Monday, February 4, 2008

Hand tension as gesture segmentation cue

Summary
Rather than just build a gesture recognizer, Harling and Edwards want to create a gesture framework (or interface). They begin by trying to group gestures into broad classes, initially arriving at four groups that contain most gestures: Static posture, static location; Dynamic posture, static location; static posture, dynamic location; and dynamic posture dynamic location. In sequence each class is more complex than the previous and builds upon the less complex classes. Since the first class has been solved adequately through previous works, they focus on the second. The key differentiation between the two classes is the problem of gesture segmentation or separating one posture from the next in the case of this class. They define a "hand tension" metric as a method to segment one posture from the next.
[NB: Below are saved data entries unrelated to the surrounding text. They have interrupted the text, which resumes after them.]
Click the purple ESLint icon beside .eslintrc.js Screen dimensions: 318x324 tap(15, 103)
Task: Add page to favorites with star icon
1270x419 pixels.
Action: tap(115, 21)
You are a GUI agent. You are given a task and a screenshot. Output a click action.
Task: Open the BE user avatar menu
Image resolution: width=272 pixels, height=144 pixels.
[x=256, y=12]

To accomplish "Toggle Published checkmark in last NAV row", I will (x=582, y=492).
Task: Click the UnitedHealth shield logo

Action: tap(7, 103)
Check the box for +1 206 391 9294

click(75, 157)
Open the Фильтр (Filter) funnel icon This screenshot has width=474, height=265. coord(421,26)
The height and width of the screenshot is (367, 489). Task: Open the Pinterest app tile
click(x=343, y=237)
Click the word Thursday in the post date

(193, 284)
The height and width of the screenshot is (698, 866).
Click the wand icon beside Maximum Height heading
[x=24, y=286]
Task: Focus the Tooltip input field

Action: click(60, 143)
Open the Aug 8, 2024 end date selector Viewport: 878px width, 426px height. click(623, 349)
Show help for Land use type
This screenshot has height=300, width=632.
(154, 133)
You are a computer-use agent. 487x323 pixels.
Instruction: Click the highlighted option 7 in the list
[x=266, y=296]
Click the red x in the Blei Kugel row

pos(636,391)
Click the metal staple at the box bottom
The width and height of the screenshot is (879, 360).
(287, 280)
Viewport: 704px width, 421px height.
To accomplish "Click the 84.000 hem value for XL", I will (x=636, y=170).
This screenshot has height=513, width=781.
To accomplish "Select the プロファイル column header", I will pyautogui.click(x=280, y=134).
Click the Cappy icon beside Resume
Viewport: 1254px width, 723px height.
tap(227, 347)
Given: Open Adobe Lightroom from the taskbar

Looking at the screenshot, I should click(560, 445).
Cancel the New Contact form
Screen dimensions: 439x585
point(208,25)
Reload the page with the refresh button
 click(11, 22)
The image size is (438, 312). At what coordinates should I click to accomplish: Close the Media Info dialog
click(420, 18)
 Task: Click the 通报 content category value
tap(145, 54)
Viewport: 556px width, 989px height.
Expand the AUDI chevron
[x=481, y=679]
When assuming a hand posture, a person must exert effort to maintain that posture rather than return to a natural resting hand position, and between two postures the hand first tends to move toward this rest position. The hand tension metric increases as the hand moves away from the rest position. Gestures can be segmented by finding the minima of hand tension and taking the maximal tension between the minima as the intended postures. They provide two graphs of hand tension during sequences of gestures that suggest that hand tension can segment postures.

Discussion
I like the four gesture classes presented here. It seems to me that most of the gestures that we perform fall the two middle categories, though the most complex is certainly not negligible. The first class SPSL sounds too cumbersome to use (Make the position then hit the recognize key). This paper provides what could be a fairly useful metric for the second class DPSL, though it could use some updating for modern tools that could give more fine-tuned tension readings. We've previously seen an example of the third class SPDL, simply use recognizers from SPSL, and add location tracking. Then the fourth class gets harder, though a complex gesture could possibly be modeled as a sequence of sub-gestures from the 2nd or 3rd class.

Reference
Philip A. Harling and Alistair D. N. Edwards. Hand tension as a gesture segmentation cue. Progress in Gestural Interaction: Proceedings of Gesture Workshop '96, pages 75--87, Springer, Berlin et al., 1997

2 comments:

Paul Taele said...

That's actually a very interesting solution you propose, modeling the most difficult fourth class from sub-gestures derived from the second and third class. I myself found the partitioning of gestures into those four classes as making sense. Attacking the fourth class head-on would be a very difficult task, but I think some progress can be made in the idea you brought up.

Test said...

I felt like the division made was mostly a division of hardware. The posture carried the information from the CyberGlove, which was either moving or not. And the location carried the information from the flock of birds, which was also either static or dynamic. I don't feel that there was much perceptual examination as to whether this was logical, but rather just an outcome of the chosen hardware. I would be interested to hear more about your solution for the 4th class of gestures.